→ **INSTRUCTIONS TO FOLLOW**
Rewrite the lines from the line with "Find the location" up to and including the line with "cellular-signal-icon is located" as a Markdown table with the columns Row and Line, numbering each row and skipping blank lines. Leave out the pictures.

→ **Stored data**
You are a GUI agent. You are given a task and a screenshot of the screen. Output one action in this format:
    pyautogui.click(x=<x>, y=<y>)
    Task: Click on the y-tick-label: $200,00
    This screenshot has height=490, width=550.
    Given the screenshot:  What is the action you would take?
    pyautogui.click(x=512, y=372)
--
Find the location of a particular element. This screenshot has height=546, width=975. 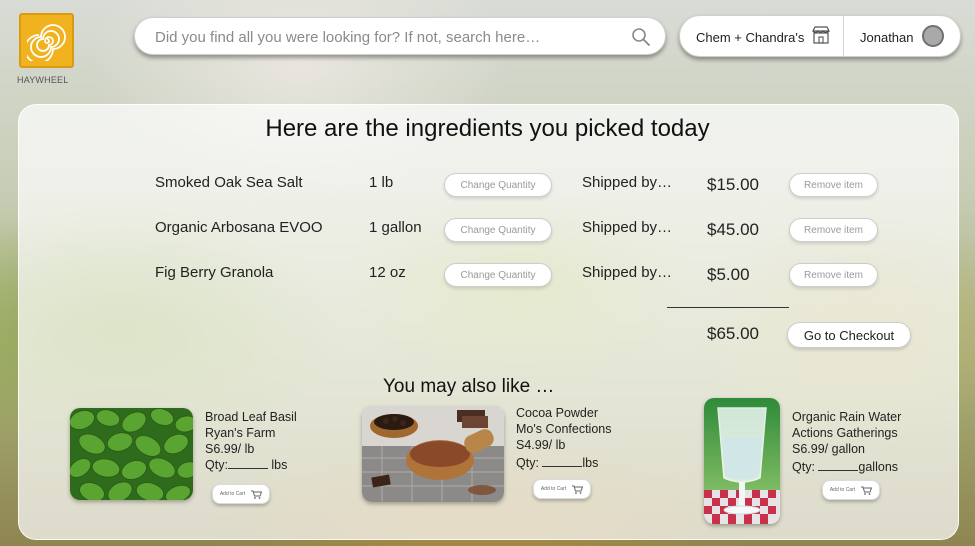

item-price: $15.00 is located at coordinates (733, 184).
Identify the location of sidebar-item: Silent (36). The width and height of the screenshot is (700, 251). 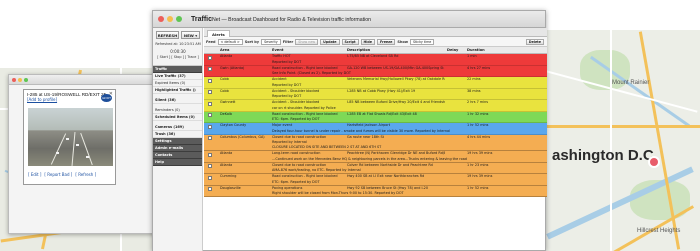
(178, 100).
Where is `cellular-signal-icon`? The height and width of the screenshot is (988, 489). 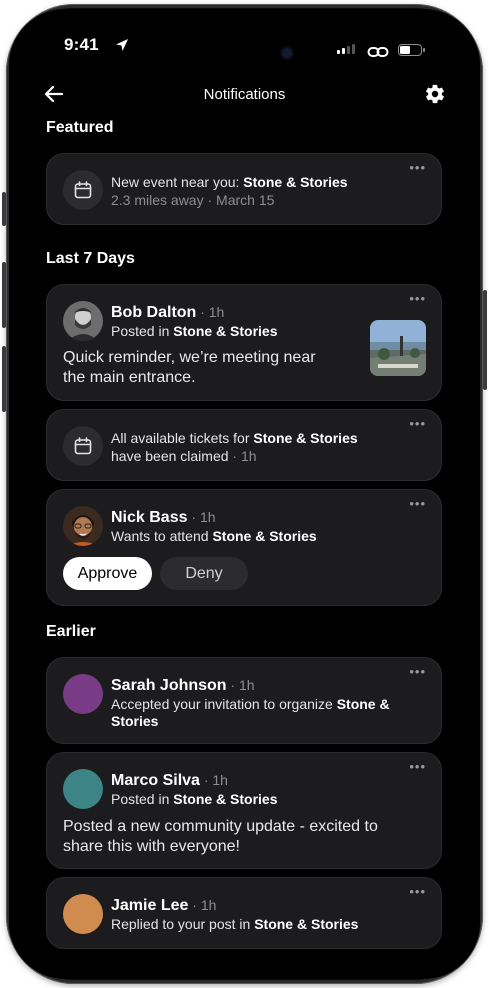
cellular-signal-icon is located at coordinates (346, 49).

→ **OUTPUT BELOW**
| Row | Line |
|---|---|
| 1 | Find the location of a particular element. This screenshot has height=546, width=975.  |
| 2 | item-price: $15.00 is located at coordinates (733, 184). |
| 3 | Identify the location of sidebar-item: Silent (36). The width and height of the screenshot is (700, 251).  |
| 4 | (178, 100). |
| 5 | Where is `cellular-signal-icon`? The height and width of the screenshot is (988, 489).  |
| 6 | cellular-signal-icon is located at coordinates (346, 49). |